To do –
Which lines run from the one containing "Hide the Background" to the end of the listing? Copy them out exactly, leaving out the rest.
□ □ □ □
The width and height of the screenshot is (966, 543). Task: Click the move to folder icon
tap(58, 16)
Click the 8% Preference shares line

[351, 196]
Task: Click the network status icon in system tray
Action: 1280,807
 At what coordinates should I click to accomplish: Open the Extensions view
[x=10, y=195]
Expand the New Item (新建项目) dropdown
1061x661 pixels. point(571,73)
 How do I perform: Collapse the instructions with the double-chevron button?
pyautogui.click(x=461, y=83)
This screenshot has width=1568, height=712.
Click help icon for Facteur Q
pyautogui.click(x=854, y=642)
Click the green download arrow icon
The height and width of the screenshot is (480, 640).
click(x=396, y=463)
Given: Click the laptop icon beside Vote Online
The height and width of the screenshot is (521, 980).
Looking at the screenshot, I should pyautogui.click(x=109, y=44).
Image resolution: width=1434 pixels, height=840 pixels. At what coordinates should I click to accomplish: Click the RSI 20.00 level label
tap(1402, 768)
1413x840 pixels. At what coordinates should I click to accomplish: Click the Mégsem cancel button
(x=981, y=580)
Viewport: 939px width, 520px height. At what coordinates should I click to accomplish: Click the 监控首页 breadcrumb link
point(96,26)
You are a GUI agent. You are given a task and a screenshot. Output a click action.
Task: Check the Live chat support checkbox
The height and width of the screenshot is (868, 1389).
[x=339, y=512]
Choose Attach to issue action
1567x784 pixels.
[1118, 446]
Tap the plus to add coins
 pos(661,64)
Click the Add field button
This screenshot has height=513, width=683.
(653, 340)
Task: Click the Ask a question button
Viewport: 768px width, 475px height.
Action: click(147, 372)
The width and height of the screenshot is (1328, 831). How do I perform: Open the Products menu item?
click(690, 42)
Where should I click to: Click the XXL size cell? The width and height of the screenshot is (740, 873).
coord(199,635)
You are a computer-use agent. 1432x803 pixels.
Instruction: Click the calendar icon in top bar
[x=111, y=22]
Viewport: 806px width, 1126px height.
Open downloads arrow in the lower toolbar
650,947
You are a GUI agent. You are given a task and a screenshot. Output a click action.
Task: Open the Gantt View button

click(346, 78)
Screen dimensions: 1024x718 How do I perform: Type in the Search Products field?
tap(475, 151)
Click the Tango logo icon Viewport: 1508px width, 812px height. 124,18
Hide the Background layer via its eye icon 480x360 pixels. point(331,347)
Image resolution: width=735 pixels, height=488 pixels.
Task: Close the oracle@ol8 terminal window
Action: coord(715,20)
□ □ □ □
Output –
Hide the Background layer via its eye icon 480x360 pixels. point(331,347)
Image resolution: width=735 pixels, height=488 pixels.
Task: Close the oracle@ol8 terminal window
Action: coord(715,20)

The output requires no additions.